Nurse Susi's outfits just keep getting tighter, shorter, and lowercut. Evidently, as long as she wears that tiny white nurse's cap, ANYTHING passes for a uniform. I am expecting to see Good Nurse Susi in a white bikini in tonight's episode. That poor actor who plays Angel must be damaging himself with all the fake coughing. It's like when you call in sick to work when you are actually as healthy as a horse and on your way to the movies/beach/baseball game. ''I can't ... COUGH ... come in today ... COUGHCOUGH ... because I have .... COUGHCOUGH ... this really bad cough ..... COUGHCOUGHCOUGH.''
Meanwhile, inspired by George W. Bush's manhandling of Angela Merkel at the G8 Summit, Aldo continues to grope Lety about the arms, shoulder, and neck. Why doesn't he just pee on her to mark his territory?
NN is in the background and she looks concerned (because she's the one hiding the slave inside the convent). They ask if they can check the pantry (perhaps they are hungry?).

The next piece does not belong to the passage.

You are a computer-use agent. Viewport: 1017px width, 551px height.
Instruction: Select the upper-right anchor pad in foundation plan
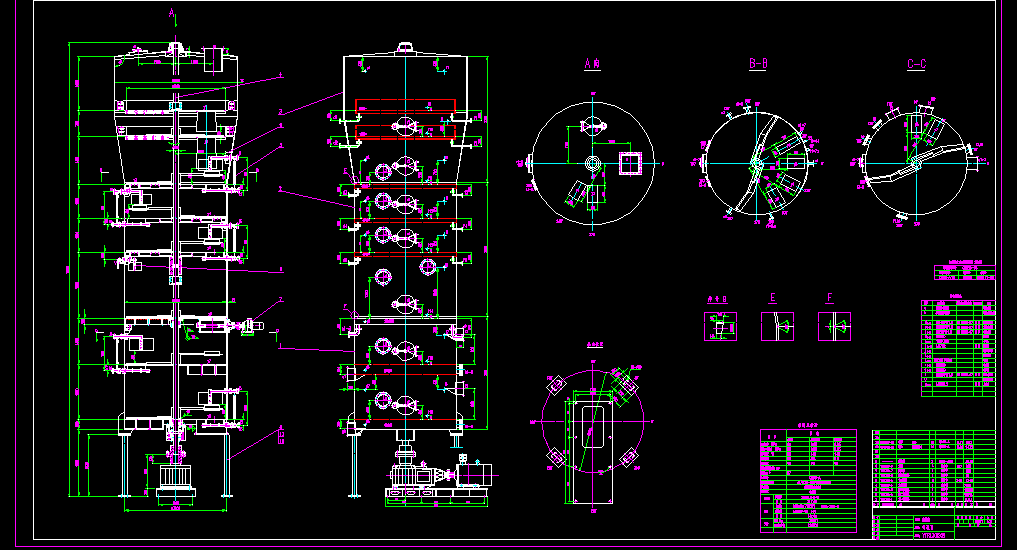click(x=628, y=385)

Bernardo meets Diego in the Bat Cave and gives him the key (don't even get me started on where did he get this done, this time of night….I guess we can assume that Bernardo has some excellent metalworking skills…..I suppose we all need skills to fall back upon in hard times---or maybe the Los Angeles blacksmith gets to pull in some overtime, helping out Zorro at all hours of the night)
Also I gotta say, these actors with agave machetes are not believable. Are you guys remembering to hold them with the sharp side down? You look like you're dabbing at those plants, not hacking at them. Well, maybe the props guy said "Be careful, don't wreck them, they have to last all week, agaves don't grow on trees you know."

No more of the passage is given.